Review of THE CUTTING SEASON by Attica Locke


And here’s one more book with a twist from the list I posted on Friday:  The Cutting Season by Attica Locke.

3 Stars
Caren Gray manages Belle Vie, a restored plantation in Louisiana, now a tourist attraction. The body of a Latina migrant worker from the adjoining industrial sugarcane farm is found on the estate. Caren is drawn into the investigation of the case which seems to be related to the murder of her great-great-great-grandfather who worked at Belle Vie as both a slave and a free man.

History is very much a character in the novel; it is a palpable presence to which people frequently allude. It soon becomes clear that the past has shaped people’s identities and lives and continues to shape their choices in the present. This is most obviously the case for Caren. There are also parallels between past and present. The poor wages, substandard living conditions, prejudice, and mistreatment experienced by post-Civil War blacks is mirrored to some extent in the wages, living conditions, prejudice, and mistreatment that are the lot of the migrant labourers.

Locke excels at using the plantation to create atmosphere. From the beginning it is clear that this beautiful, apparently civilized setting hides long-buried strife and discord.
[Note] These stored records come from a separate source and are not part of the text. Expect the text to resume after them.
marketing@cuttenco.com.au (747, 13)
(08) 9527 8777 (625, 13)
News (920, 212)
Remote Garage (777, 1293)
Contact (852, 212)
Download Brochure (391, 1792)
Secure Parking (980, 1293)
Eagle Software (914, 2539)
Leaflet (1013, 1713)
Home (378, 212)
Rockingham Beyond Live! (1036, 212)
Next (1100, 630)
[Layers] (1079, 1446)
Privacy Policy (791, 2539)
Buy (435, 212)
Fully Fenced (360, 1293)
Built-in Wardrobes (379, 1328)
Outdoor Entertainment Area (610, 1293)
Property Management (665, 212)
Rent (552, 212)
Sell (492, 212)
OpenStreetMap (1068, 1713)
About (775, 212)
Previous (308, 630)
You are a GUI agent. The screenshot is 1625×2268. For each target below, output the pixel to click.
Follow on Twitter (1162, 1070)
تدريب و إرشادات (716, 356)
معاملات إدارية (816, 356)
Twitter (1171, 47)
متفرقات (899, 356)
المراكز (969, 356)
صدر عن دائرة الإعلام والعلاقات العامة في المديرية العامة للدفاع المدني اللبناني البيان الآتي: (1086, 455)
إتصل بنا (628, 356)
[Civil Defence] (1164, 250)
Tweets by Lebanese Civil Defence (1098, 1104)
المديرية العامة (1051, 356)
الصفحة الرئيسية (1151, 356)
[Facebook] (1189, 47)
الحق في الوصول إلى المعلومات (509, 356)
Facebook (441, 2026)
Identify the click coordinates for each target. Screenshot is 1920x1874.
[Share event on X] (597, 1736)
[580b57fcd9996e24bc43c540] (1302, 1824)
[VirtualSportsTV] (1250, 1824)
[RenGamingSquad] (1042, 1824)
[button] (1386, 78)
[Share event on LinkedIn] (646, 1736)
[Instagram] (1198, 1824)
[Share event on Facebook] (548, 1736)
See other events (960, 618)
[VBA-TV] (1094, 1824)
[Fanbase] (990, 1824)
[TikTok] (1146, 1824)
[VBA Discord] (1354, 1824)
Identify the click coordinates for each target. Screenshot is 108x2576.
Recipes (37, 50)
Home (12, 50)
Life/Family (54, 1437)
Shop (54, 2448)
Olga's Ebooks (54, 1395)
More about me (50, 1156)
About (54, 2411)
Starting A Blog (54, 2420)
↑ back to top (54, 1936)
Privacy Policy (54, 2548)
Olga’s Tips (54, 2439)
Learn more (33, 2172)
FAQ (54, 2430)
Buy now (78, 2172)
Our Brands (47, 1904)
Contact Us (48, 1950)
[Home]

Belle Vie is “not to be trusted. . . beneath its loamy topsoil, the manicured grounds and gardens, two centuries of breathtaking wealth and spectacle, lay a land both black and bitter, soft to the touch, but pressing in its power” (4).

The book has the requisite suspense and red herrings, but the characterization of the protagonist bothered me. Caren is so very unobservant. As a manager she makes daily tours of the estate, but she is blind to so much that is going on at Belle Vie. She studied law for a couple of years, but she mishandles evidence she discovers and withholds information from investigators, usually for no convincing reason. At the end there is a major revelation concerning her ancestor but she is uninterested in following up on its implications.

There are other flaws in the novel. The police investigators are stereo-typed as incompetent and myopic, as befitting a small town!? There are unanswered questions; for instance, much is made of the victim’s desire to find another home, but no satisfactory explanation is given as to why when her living situation is almost ideal in many ways. The ending is also less than satisfying. We learn that the perpetrator disagrees with the actions of a family member but aided him nonetheless? Furthermore, the final confrontation between Caren and the murderer is staged; it is doubtful that he could arrive at the location before Caren, given the time span involved, and the reasons for some of his behaviour during that confrontation are unclear. Then there are the annoying shifts from direct dialogue to narrated dialogue for no discernible reason.

I admire Locke’s ability to expand the genre of crime fiction by including a theme about the connections between past and present, but I was disappointed with some of the plotting and characterization.